As someone observant of “skim, scam and fraud”, a similar very skeptical eye should be applied to Tesla product announcements.
Tesla autonomous robotaxi isn’t a service at scale right now.
At best, Austin, Bay Area, and now Dallas and Houston, are small demos that serve as marketing stunts near earnings releases (Wed, April 22). The vast majority of this is human supervised driving, not real L4 autonomy.
After you follow Tesla for awhile you realize most of this is pretend - the product is the product announcement, not an actual product, which many times never comes to exist in a material way or is something much less than the revolution promised (Semi, Roadster, the low cost model, FSD in robotaxi and personal cars, Cybertruck, Dojo1 & 2, 20 million vehicle sales - it’s a long list).

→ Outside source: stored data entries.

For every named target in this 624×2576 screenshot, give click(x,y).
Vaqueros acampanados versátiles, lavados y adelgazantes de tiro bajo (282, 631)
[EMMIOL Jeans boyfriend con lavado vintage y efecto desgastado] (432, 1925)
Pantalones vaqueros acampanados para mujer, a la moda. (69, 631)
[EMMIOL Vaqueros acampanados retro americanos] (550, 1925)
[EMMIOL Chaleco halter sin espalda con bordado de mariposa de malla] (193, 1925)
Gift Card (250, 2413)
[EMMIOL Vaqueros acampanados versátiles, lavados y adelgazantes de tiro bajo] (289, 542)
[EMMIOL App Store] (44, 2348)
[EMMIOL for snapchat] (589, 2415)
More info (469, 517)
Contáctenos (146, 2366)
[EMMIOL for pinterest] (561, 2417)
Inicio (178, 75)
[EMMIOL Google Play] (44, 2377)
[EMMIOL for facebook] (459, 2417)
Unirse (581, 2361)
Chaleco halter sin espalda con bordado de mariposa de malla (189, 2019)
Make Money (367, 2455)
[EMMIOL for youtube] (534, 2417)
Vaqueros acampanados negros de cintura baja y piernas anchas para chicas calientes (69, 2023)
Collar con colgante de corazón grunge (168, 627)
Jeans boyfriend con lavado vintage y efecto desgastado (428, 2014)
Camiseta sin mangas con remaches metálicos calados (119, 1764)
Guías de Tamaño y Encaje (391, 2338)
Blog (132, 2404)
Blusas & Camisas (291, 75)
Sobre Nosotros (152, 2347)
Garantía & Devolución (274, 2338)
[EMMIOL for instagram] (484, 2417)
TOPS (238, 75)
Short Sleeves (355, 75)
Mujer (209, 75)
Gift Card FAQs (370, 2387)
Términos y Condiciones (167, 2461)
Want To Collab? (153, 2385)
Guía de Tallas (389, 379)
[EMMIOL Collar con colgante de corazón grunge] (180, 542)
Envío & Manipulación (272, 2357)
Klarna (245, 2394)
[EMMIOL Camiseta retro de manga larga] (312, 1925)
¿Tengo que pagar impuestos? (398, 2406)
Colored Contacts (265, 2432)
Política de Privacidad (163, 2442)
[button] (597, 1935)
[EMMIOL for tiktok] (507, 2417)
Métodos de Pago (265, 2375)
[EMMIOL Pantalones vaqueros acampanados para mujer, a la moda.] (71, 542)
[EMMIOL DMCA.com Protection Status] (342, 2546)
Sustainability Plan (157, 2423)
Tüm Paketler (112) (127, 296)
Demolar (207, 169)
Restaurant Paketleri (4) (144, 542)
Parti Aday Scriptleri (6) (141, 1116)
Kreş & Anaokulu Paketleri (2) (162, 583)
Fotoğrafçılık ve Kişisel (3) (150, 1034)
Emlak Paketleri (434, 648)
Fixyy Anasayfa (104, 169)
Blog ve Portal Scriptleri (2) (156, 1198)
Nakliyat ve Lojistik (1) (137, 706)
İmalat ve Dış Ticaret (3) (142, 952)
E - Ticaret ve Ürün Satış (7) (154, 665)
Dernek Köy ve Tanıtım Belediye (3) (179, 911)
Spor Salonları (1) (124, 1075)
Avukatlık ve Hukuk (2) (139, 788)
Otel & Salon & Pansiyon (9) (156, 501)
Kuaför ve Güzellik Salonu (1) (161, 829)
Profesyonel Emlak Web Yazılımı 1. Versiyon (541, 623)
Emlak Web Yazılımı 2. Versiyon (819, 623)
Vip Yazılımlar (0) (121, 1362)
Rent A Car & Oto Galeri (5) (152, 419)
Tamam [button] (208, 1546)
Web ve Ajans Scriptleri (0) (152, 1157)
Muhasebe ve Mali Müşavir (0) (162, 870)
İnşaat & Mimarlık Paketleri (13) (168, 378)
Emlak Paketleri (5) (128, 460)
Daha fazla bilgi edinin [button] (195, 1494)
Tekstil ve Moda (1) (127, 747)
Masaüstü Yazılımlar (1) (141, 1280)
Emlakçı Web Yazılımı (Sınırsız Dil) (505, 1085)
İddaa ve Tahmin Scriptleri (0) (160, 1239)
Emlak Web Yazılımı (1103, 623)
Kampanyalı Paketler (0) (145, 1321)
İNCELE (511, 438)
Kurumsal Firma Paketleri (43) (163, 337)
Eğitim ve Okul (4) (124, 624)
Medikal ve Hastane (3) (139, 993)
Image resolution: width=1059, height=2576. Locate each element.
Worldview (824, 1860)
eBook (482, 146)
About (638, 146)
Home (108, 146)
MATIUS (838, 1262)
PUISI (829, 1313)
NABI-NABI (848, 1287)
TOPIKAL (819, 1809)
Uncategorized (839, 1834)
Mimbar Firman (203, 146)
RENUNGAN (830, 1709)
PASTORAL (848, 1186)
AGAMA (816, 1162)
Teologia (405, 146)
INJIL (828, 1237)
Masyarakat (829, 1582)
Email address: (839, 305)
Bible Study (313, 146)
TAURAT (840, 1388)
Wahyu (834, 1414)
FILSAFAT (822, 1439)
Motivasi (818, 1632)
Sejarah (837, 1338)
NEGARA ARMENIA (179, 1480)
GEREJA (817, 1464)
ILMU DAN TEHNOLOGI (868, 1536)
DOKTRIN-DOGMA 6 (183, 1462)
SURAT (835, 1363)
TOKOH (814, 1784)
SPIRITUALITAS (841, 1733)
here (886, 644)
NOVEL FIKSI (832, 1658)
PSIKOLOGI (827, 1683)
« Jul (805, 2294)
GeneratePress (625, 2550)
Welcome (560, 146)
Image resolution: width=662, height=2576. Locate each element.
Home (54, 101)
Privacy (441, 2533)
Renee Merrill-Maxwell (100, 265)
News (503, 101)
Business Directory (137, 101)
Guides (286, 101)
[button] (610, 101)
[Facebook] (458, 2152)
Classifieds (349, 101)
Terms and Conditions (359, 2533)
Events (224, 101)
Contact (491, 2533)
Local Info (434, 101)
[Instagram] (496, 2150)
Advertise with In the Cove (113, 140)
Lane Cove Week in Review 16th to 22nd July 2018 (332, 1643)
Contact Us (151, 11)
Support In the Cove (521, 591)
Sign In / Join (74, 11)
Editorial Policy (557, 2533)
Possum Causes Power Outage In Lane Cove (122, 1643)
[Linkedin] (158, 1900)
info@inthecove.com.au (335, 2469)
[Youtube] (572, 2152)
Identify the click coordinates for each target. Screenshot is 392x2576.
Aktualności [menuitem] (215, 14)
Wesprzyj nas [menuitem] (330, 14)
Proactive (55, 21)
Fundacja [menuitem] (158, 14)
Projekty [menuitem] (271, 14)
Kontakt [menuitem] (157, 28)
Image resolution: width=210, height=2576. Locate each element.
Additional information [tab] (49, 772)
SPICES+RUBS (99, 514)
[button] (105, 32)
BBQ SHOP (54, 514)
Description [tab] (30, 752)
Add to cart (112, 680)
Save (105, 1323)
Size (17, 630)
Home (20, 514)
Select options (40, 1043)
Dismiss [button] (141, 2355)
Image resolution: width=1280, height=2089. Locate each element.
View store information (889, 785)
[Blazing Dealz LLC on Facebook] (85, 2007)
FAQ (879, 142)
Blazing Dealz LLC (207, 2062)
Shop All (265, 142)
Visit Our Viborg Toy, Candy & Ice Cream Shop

To add to the points made above about insufficient hardware,
First - they don’t have an autonomous vehicle with demonstrated safety at scale and every indication so far is that any expansion will be slow and incremental with one city at a time and then step by step expansion of range within each city (larger service area, tricky intersections/school zones/railroad/highways, etc). Tesla has shown zero autonomy on highways.
Second - Even if Tesla gets some capability of autonomy (it will be in limited geofenced areas, not nationwide),
Is Tesla ready to, after the flip of a switch, instantly accept liability for FSD driving decisions across a consumer (owned and maintained) fleet of newly activated cars? I doubt it.
Tesla has a market cap of about $1,450 billion and last year had net income of $3.79 billion (on revenue of $95 billion) for a P/E of 385 and net income margin of 4%.
Whatever is driving the stock valuation, it is not actual products.
From the history books, Oct 2016
We are excited to announce that, as of today, all Tesla vehicles produced in our factory – including Model 3 – will have the hardware needed for full self-driving capability at a safety level substantially greater than that of a human driver.